The Magician’s Guild — Trudi Canavan

Cover of The Magician's Guild


The Magician’s Guild
Trudi Canavan
465 pages
published in 2001

Trudi Canavan is an Austrialian fantasy writer who has been mostly writing epic fantasy trilogies and has become rather popular as a result. According to Wikipedia, her first series, The Black Magician Trilogy was ” the most successful debut fantasy series of the last 10 years”. The Magician’s Guildin the first book in that series as well as her debut novel, which I didn’t know when I picked it from the library to read. It was just that this was the only of her novels available that wasn’t part two or three of a trilogy when I decided to try and see if I would like her writing.

What also made me pick up this book in particular when skipping past seemingly similar fantasy books by other writers was the backcover blurb, which made it sounds like it was something more than the usual fantasy cliches in the usual medievaloid setting:

Each year the magicians of Imardin gather to purge the city streets of vagrants, urchins and miscreants. Masters of the disciplines of magic, they know nobody can oppose them. But their protective shield is not as impenetrable as they believe.

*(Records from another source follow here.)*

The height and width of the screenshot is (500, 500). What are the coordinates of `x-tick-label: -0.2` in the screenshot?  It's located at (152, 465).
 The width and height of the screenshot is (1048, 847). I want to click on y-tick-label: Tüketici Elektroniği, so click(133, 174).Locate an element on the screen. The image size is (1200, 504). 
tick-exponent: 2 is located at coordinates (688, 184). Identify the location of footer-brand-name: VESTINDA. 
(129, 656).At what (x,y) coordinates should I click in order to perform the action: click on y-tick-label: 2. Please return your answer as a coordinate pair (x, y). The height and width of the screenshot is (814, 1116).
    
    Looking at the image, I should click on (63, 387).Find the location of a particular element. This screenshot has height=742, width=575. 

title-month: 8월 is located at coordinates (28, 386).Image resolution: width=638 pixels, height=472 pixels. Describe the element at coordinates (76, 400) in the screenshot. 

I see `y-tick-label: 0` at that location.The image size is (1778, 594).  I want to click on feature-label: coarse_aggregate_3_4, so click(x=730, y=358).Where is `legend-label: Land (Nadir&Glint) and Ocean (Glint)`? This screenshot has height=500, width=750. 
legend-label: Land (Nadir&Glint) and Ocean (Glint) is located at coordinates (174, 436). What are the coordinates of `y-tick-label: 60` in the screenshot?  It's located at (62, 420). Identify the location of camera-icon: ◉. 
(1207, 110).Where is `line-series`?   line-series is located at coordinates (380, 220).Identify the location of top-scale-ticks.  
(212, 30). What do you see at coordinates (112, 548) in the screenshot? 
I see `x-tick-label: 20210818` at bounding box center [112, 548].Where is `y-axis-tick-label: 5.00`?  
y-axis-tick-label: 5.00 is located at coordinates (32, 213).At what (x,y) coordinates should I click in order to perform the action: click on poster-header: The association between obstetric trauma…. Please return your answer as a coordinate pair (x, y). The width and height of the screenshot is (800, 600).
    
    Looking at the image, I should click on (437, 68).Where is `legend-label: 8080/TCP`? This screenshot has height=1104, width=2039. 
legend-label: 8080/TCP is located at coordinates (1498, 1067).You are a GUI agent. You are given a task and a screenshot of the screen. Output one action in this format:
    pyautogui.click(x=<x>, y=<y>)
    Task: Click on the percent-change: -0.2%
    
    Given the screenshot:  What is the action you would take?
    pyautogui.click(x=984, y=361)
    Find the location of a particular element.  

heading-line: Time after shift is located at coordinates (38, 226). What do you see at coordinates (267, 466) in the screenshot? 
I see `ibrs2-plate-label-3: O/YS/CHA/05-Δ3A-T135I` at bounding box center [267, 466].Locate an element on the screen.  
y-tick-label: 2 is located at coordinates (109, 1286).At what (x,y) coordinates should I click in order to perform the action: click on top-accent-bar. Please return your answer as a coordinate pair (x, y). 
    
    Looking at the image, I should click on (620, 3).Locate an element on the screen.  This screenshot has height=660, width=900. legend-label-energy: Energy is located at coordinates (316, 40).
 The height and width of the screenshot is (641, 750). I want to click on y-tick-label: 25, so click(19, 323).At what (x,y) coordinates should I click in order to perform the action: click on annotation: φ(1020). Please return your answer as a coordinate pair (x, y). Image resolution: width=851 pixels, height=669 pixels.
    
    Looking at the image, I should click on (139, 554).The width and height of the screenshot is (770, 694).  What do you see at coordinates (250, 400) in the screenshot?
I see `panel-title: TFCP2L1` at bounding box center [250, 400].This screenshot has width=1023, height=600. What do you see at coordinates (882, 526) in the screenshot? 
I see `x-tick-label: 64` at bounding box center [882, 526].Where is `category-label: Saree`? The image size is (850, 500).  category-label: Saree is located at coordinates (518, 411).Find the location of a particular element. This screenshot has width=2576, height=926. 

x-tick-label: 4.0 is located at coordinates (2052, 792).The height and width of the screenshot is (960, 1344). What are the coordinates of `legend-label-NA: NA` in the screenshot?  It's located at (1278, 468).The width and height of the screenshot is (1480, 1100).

That sounds remarkably like The Magician’s Guild has a bit of class consciousness built into its story. That maybe the plucky street girl who discovers she can break the magicians’ shields could oppose the old order and win freedom and respect for the people from the slums, from outside the walls. And to be honest, the first dozen or pages or so, seen from Sonea’s point of view, did seem to confirm this impression. We’re told about how she and her aunt and uncle, along with hundreds of others were kicked out of the rented rooms they had won for themselves through hard work, on orders of the king, we’re shown an example of how the rich burghers of the city look down upon the slum dwellers, how dangerous the city guards are and finally, how the magicians cleanse the streets each year, sweeping all the unwanted people out of the city beyond the walls, with hundreds of people hurt, wounded or killed in the process. It all sets the stage nicely for a bit of agitprop. Sadly, this setup is soon abandoned.

Instead we get a much more traditional story of the young outsider who discovers they can do magic, who has to be convinced both of her own powers and the need to safely learn to use them under the tutilage of the magician’s guild. Untrained magicians burn out, can’t control their powers, so it’s for her own interest that they try to hunt Sonea down. Two of the magicians leading the search, Lords Dannyl and Rothen, have her best interests at heart; the third, Lord Fergun — the one she actually hit with her rock — hasn’t. The broader conflict inherent in the city’s class structures, the fact that there’s a whole class of people, dwells, barely tolerated for their labour in Imardin, but expelled as soon as they’re deemed to be trouble, is ignored in favour of a much simpler story about good and bad magicians.

To be fair, late in the plot some reference is made to the unfairness of Imardin’s social situation, with the idea that having a dwell like Sonea in the magicians’ guild would be a good thing, that Sonea becoming a magician means she would have the power to change her people’s lot, but we know how well that always works out in real life… Meanwhile it doesn’t help that Sonea is a fairly passive character, first spending much of the book depending on others to hide her from the magicians, then going through the inevitable introduction to the magician school. At first she’s hostile to the idea of becoming a mage, but in the end she of course finds a reason to stay, setting things up for the sequel. Once the story sets into this familiar pattern, there are few surprises.

This doesn’t mean that The Magician’s Guild is necessarily badly written. The plot is predictable and the social structures of Cananavan’s world in the end are as conservative and resistant to change as the most cliche of medievaloid extruded fantasy product, but Cananavan is a pleasant enough writer and the story itself flows along nicely. And though the gender relations are as conservative as the class relations, there is remarkable little open sexism. If you’re just looking for light entertainment, this fits the bill, but sadly it’s nothing more than that.